▸ Exercise directions
Show all lines from the records below in which the string "agent" is present.

- Opening Delimiter -

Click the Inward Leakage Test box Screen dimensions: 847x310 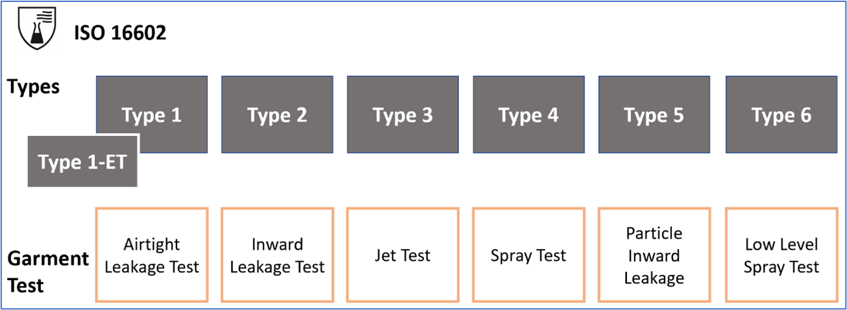(277, 255)
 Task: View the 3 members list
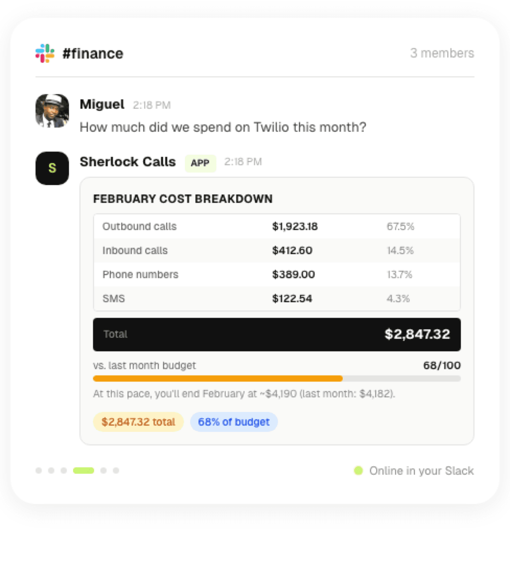[442, 53]
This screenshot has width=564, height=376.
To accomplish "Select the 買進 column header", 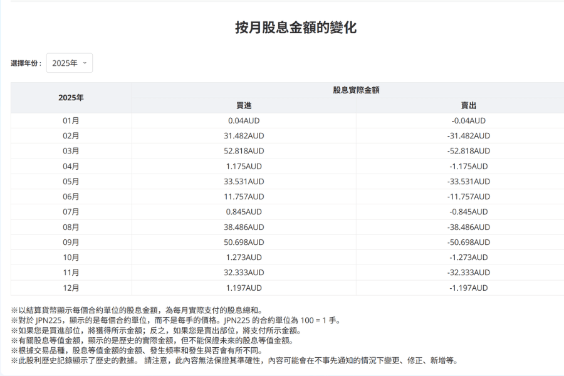I will (243, 105).
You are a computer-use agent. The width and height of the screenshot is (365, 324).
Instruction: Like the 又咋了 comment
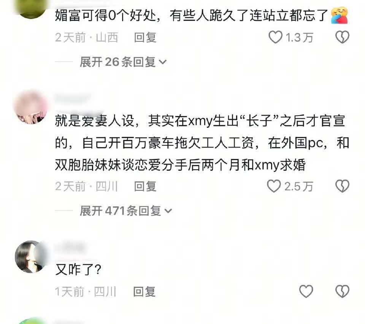coord(306,291)
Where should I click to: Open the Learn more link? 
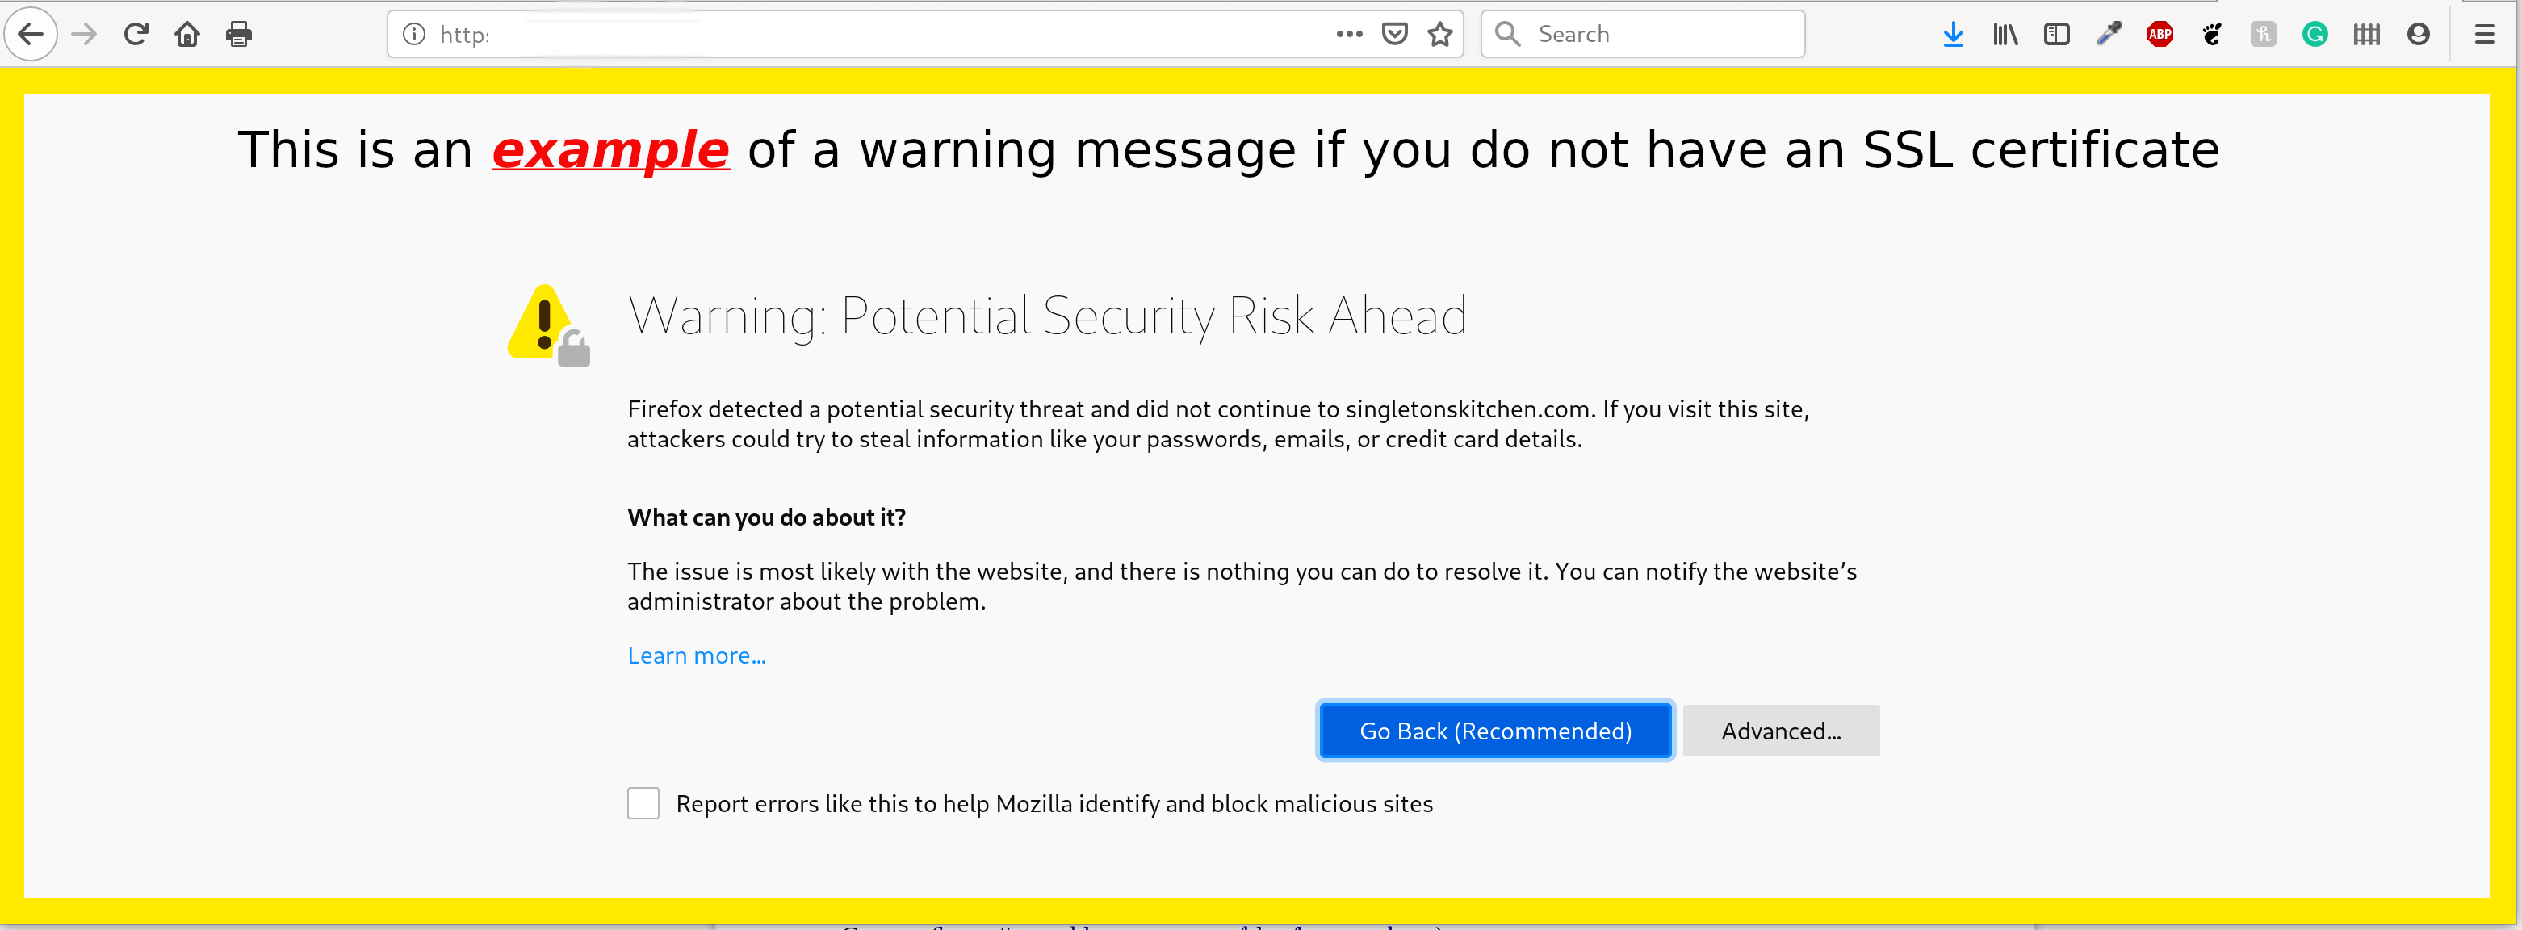(696, 654)
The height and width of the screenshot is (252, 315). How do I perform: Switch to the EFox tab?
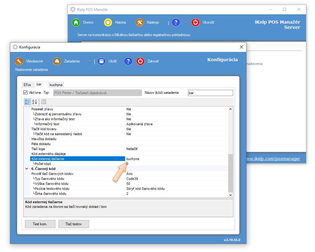pyautogui.click(x=27, y=85)
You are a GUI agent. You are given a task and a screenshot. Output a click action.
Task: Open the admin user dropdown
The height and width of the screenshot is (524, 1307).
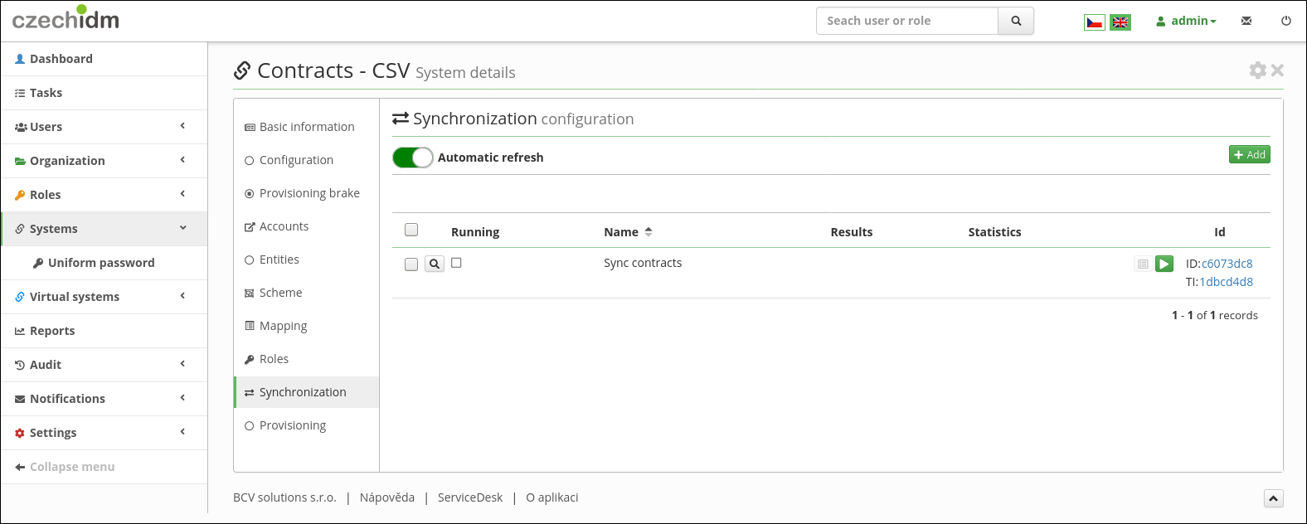[1186, 21]
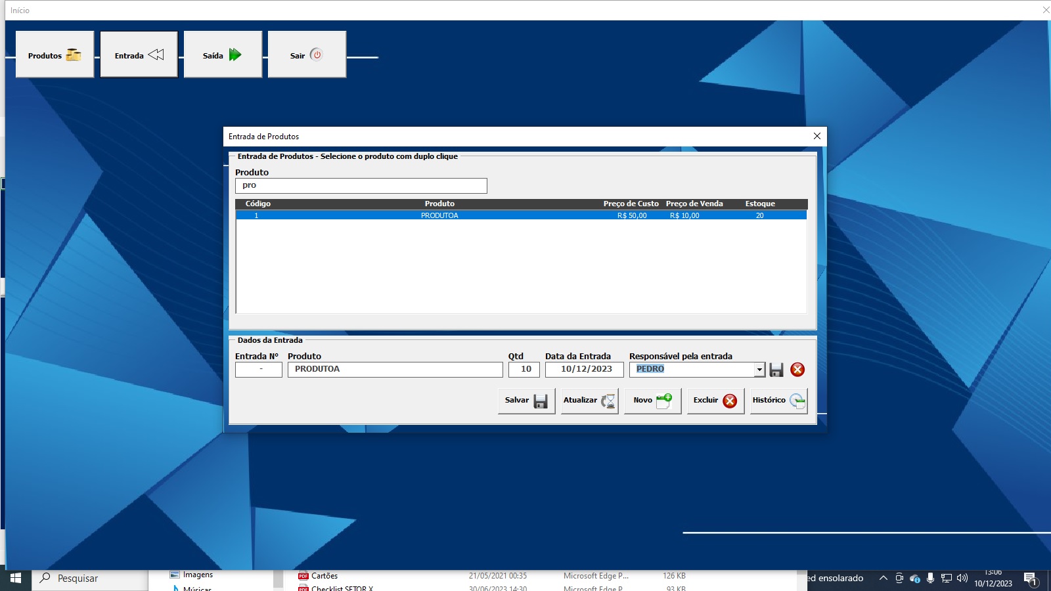Click Novo to create new entry

(652, 401)
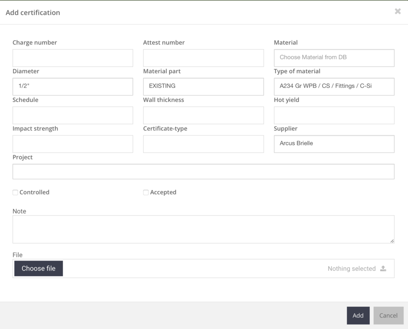Screen dimensions: 408x329
Task: Tick the Controlled checkbox
Action: [16, 193]
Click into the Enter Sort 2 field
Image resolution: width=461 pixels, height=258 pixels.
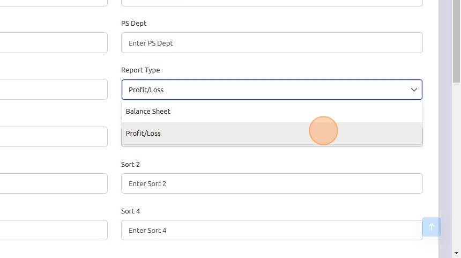point(272,183)
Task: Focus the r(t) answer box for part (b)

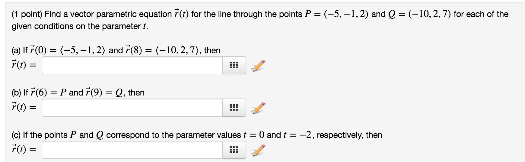Action: pyautogui.click(x=132, y=108)
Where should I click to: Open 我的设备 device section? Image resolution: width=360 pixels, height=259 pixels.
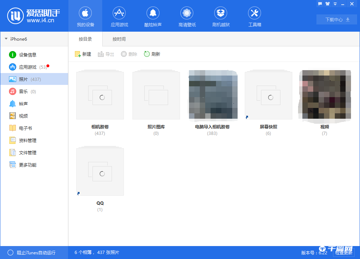[x=85, y=16]
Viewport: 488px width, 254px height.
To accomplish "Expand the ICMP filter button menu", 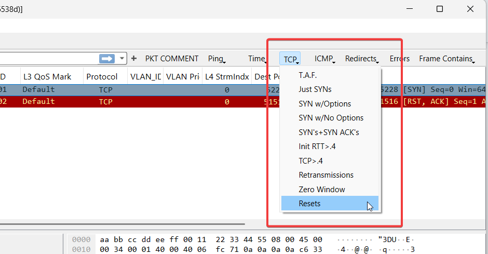I will [x=324, y=59].
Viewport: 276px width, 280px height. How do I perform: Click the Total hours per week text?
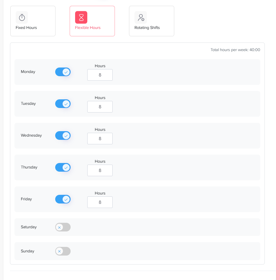(x=235, y=50)
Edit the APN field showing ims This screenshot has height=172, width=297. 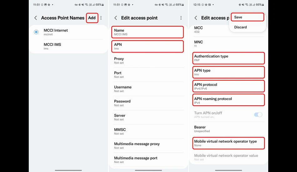point(148,46)
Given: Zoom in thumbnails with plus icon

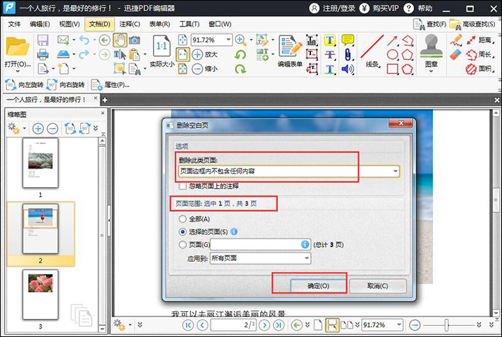Looking at the screenshot, I should pyautogui.click(x=38, y=129).
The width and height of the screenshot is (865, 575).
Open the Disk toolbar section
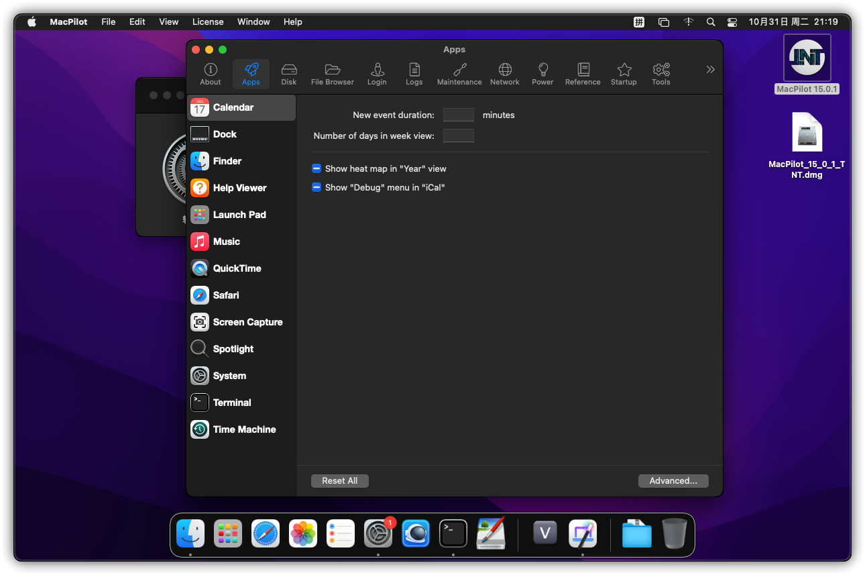[x=289, y=74]
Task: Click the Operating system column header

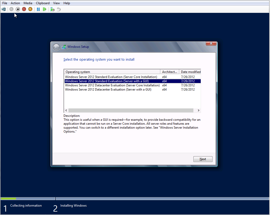Action: coord(112,72)
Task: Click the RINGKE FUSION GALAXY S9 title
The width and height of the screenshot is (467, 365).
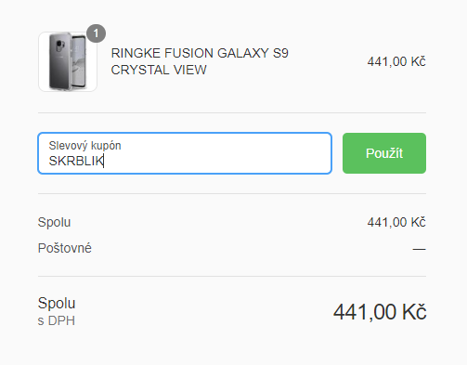Action: pos(200,53)
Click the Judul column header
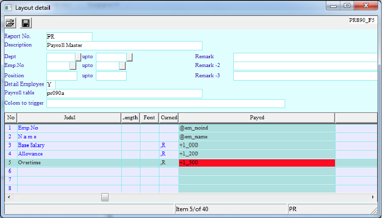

- Closing Delimiter -

▸ Output of the exercise
You are a computer-use agent. The width and height of the screenshot is (365, 324).
You are a GUI agent. You are given a task and a screenshot. Output a click action.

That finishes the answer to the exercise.